Thread overview
dscanner and ref parameters
Feb 23, 2020
mark
Feb 23, 2020
Jacob Carlborg
Feb 23, 2020
mark
Feb 23, 2020
Jacob Carlborg
Feb 23, 2020
Basile B.
Feb 23, 2020
Dennis
February 23, 2020
I use dscanner to lint my code and find it helpful.

However, in GtkD there are several functions which take ref args, and these confuse dscanner.

For example:

        uint kv;
        event.getKeyval(kv); // ref arg is updated here

dscanner incorrectly (but understandably) reports:

    Variable kv is never modified and could have been declared const or immutable.

If D allowed the _optional_ use of ref at the call site:

        uint kv;
        event.getKeyval(ref kv);

Then this would not only help dscanner, but also make it clear to programmers that the argument could be modified.
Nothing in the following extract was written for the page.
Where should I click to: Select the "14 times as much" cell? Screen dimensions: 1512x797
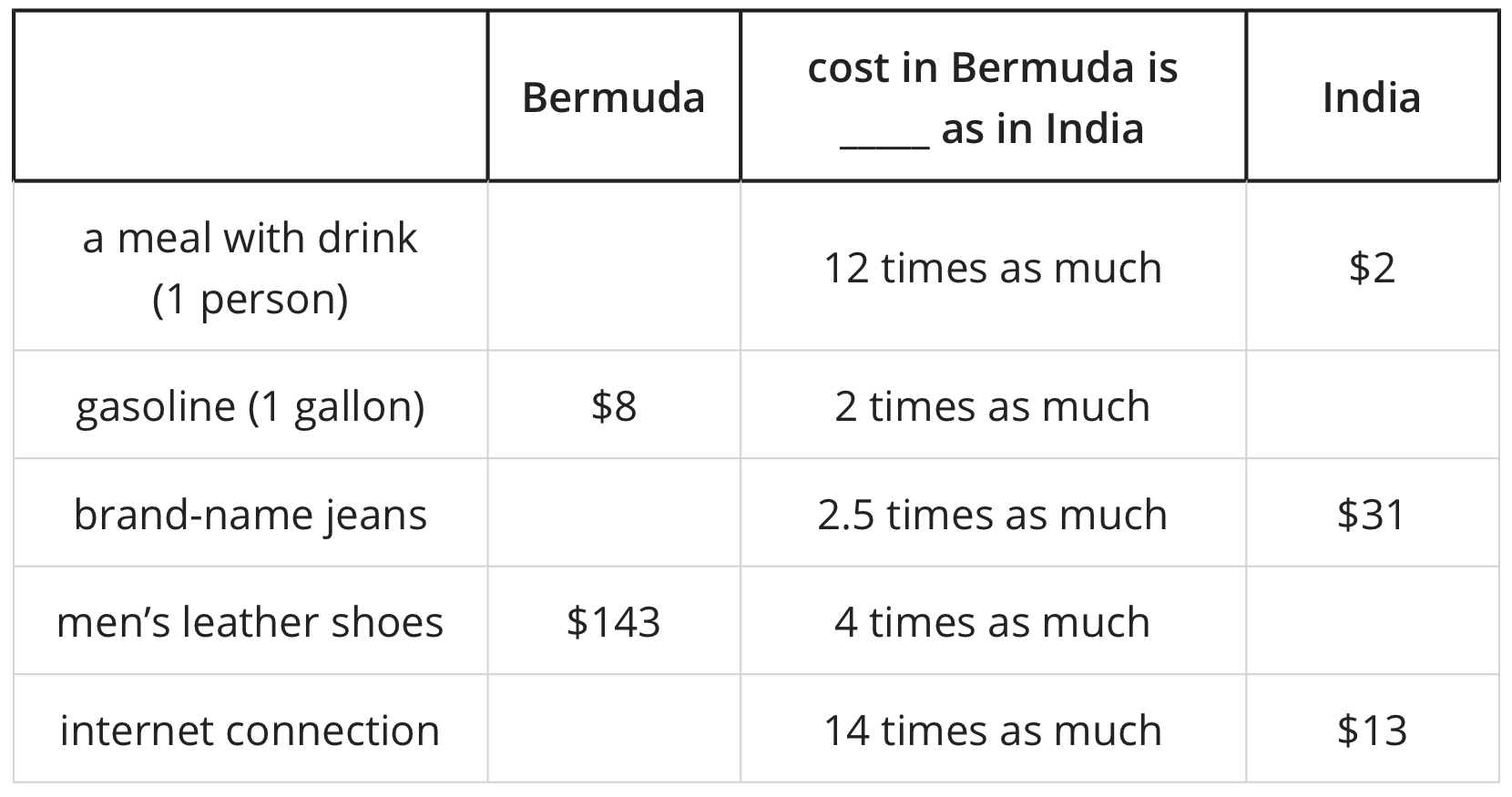[x=992, y=731]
(This is done in Rust with f(&mut arg), and I certainly find it helpful.)

February 23, 2020
On 2020-02-23 10:03, mark wrote:

> Then this would not only help dscanner, but also make it clear to programmers that the argument could be modified.
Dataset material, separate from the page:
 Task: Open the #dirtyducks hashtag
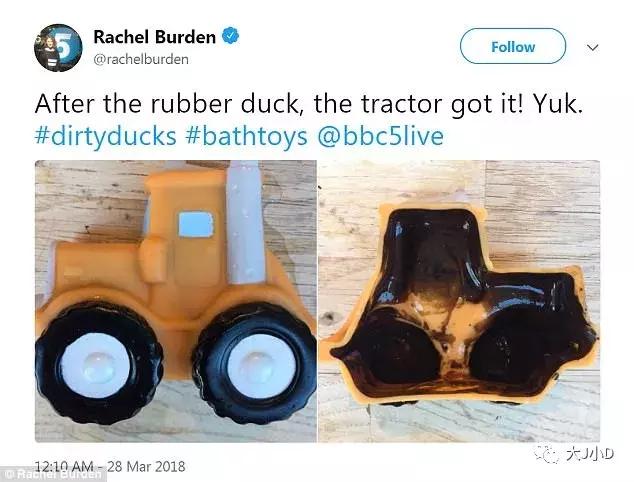pyautogui.click(x=106, y=136)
It's not necessary for dscanner. It should look at the signature of `getKeyval` to see that it takes an argument by `ref`.

-- 
/Jacob Carlborg
February 23, 2020
On Sunday, 23 February 2020 at 09:35:30 UTC, Jacob Carlborg wrote:
> On 2020-02-23 10:03, mark wrote:
>
>> Then this would not only help dscanner, but also make it clear to programmers that the argument could be modified.
>
> It's not necessary for dscanner. It should look at the signature of `getKeyval` to see that it takes an argument by `ref`.
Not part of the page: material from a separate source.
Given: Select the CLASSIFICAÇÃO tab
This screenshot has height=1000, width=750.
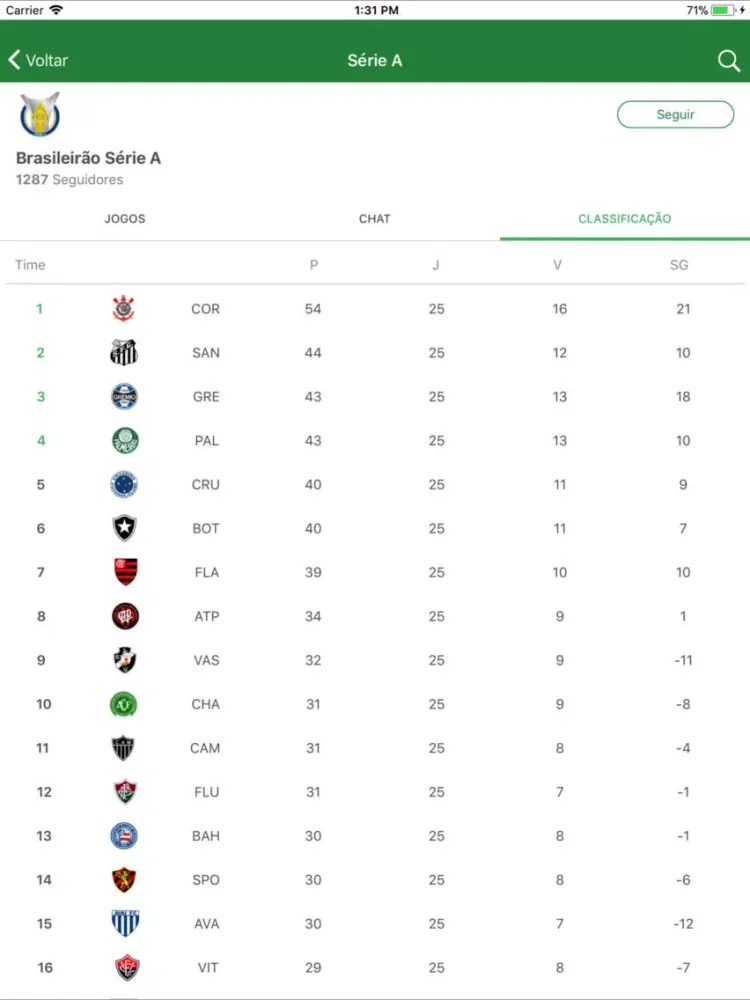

Just realised that the arg is 'out' not 'ref'; don't know if that makes a difference to dscanner. Anyway, I've made a bug report: https://github.com/dlang-community/D-Scanner/issues/793
February 23, 2020
On 2020-02-23 13:28, mark wrote:

> Just realised that the arg is 'out' not 'ref'; don't know if that makes a difference to dscanner. Anyway, I've made a bug report: https://github.com/dlang-community/D-Scanner/issues/793

Same idea applies. dscanner should look at the signature. In the case of `out`, the compiler will also set the value of the argument to its .init value before calling the function.

-- 
/Jacob Carlborg
February 23, 2020
On Sunday, 23 February 2020 at 09:03:56 UTC, mark wrote:
> Then this would not only help dscanner, but also make it clear to programmers that the argument could be modified.
>
> (This is done in Rust with f(&mut arg), and I certainly find it helpful.)

C# also does it, and uses exactly the same keyword as D:

> To use a ref parameter, both the method definition and the calling method must explicitly use the ref keyword, as shown in the following example.

https://docs.microsoft.com/en-us/dotnet/csharp/language-reference/keywords/ref

Making it mandatory in D would cause code breakage and hamper generic code, but like you suggest, making it optional is an interesting idea. It can also enforce that something is actually passed by ref to avoid accidental copies, which currently requires manual checking. For example in std.format:

> // force toString to take parameters by ref
> static assert(!__traits(compiles, val.toString(s, FormatSpec!Char())));
> static assert(!__traits(compiles, val.toString(S(), f)));}

https://github.com/dlang/phobos/blob/fee0697a8328dc22258cf09753f39ad5984015db/std/format.d#L3887


February 23, 2020
On Sunday, 23 February 2020 at 12:28:41 UTC, mark wrote:
> On Sunday, 23 February 2020 at 09:35:30 UTC, Jacob Carlborg wrote:
>> On 2020-02-23 10:03, mark wrote:
>>
>>> Then this would not only help dscanner, but also make it clear to programmers that the argument could be modified.
>>
>> It's not necessary for dscanner. It should look at the signature of `getKeyval` to see that it takes an argument by `ref`.
>
> Just realised that the arg is 'out' not 'ref'; don't know if that makes a difference to dscanner. Anyway, I've made a bug report: https://github.com/dlang-community/D-Scanner/issues/793

This like
https://github.com/dlang-community/D-Scanner/issues/366 or
https://github.com/dlang-community/D-Scanner/issues/298, so a false positive due to limlitations.

D-Scanner:
- only works at the module level (i.e cant see declaration from an import) ;
- does not perform regular semantic (even not the ones done for DCD) ;

People who care should just start developing a new linter based on DMD as a library.
It's pretty clear (IMO) that these problems will never be fixed.